Pixel coordinate grounding data
--------------------------------------------------
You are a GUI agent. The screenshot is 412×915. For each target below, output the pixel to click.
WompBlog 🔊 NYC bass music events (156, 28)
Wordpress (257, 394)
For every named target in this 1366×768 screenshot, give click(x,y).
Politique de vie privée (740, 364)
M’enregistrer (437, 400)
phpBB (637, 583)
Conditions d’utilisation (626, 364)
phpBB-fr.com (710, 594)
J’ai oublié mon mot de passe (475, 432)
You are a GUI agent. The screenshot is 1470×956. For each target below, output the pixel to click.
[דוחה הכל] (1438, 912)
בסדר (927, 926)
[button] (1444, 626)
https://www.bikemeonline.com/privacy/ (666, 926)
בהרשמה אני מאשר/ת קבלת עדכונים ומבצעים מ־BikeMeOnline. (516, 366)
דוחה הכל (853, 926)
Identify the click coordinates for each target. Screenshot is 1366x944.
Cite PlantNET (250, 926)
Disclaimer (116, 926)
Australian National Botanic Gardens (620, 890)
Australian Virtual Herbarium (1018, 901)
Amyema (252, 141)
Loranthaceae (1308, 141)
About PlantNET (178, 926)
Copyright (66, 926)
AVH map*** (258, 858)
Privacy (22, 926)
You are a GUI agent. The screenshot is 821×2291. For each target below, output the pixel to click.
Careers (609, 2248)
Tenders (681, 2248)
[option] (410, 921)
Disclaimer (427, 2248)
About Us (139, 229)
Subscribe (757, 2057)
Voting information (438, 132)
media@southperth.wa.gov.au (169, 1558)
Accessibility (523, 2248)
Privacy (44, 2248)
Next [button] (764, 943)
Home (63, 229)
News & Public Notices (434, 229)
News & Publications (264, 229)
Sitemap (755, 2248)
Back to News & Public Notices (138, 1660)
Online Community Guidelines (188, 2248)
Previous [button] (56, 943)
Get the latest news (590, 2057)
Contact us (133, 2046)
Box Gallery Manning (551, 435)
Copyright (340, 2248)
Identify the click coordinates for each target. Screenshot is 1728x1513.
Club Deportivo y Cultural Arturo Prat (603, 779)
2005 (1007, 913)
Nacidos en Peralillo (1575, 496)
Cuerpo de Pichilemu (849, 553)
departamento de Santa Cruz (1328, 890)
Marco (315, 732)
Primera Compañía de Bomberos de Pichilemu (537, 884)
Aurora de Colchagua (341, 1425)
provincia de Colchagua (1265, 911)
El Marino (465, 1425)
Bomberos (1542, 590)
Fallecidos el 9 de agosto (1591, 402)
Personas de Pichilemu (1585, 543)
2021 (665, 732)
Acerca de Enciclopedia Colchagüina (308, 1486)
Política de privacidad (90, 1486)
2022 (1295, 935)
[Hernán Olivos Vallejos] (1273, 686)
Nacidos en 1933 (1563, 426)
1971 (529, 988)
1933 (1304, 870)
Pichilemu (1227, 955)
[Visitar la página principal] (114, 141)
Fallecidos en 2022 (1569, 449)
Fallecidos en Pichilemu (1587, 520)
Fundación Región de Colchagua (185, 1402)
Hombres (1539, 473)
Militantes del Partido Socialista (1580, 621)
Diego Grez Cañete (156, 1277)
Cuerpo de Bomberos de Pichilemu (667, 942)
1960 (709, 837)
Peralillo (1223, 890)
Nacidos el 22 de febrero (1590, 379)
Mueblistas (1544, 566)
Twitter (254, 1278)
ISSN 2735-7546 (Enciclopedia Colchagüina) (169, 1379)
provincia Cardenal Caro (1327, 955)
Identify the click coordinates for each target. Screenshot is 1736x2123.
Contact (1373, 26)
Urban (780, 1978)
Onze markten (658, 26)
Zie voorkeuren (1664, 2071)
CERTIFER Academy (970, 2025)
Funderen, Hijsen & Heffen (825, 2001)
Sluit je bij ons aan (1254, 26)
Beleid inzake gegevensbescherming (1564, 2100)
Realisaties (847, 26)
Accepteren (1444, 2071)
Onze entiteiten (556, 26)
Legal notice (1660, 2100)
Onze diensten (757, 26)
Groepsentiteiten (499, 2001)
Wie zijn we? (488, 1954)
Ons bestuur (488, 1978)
--------------------------------------------------
*Exercise objective*. From the line containing "Cuerpo de Pichilemu (849, 553)" through the last line of the entries above, print every line exactly, including both ends, and nothing else.

*Solution to this problem*.
Cuerpo de Pichilemu (849, 553)
departamento de Santa Cruz (1328, 890)
Marco (315, 732)
Primera Compañía de Bomberos de Pichilemu (537, 884)
Aurora de Colchagua (341, 1425)
provincia de Colchagua (1265, 911)
El Marino (465, 1425)
Bomberos (1542, 590)
Fallecidos el 9 de agosto (1591, 402)
Personas de Pichilemu (1585, 543)
2021 (665, 732)
Acerca de Enciclopedia Colchagüina (308, 1486)
Política de privacidad (90, 1486)
2022 (1295, 935)
[Hernán Olivos Vallejos] (1273, 686)
Nacidos en 1933 (1563, 426)
1971 (529, 988)
1933 (1304, 870)
Pichilemu (1227, 955)
[Visitar la página principal] (114, 141)
Fallecidos en 2022 (1569, 449)
Fallecidos en Pichilemu (1587, 520)
Fundación Región de Colchagua (185, 1402)
Hombres (1539, 473)
Militantes del Partido Socialista (1580, 621)
Diego Grez Cañete (156, 1277)
Cuerpo de Bomberos de Pichilemu (667, 942)
1960 (709, 837)
Peralillo (1223, 890)
Nacidos el 22 de febrero (1590, 379)
Mueblistas (1544, 566)
Twitter (254, 1278)
ISSN 2735-7546 (Enciclopedia Colchagüina) (169, 1379)
provincia Cardenal Caro (1327, 955)
Identify the click coordinates for each target. Screenshot is 1736x2123.
Contact (1373, 26)
Urban (780, 1978)
Onze markten (658, 26)
Zie voorkeuren (1664, 2071)
CERTIFER Academy (970, 2025)
Funderen, Hijsen & Heffen (825, 2001)
Sluit je bij ons aan (1254, 26)
Beleid inzake gegevensbescherming (1564, 2100)
Realisaties (847, 26)
Accepteren (1444, 2071)
Onze entiteiten (556, 26)
Legal notice (1660, 2100)
Onze diensten (757, 26)
Groepsentiteiten (499, 2001)
Wie zijn we? (488, 1954)
Ons bestuur (488, 1978)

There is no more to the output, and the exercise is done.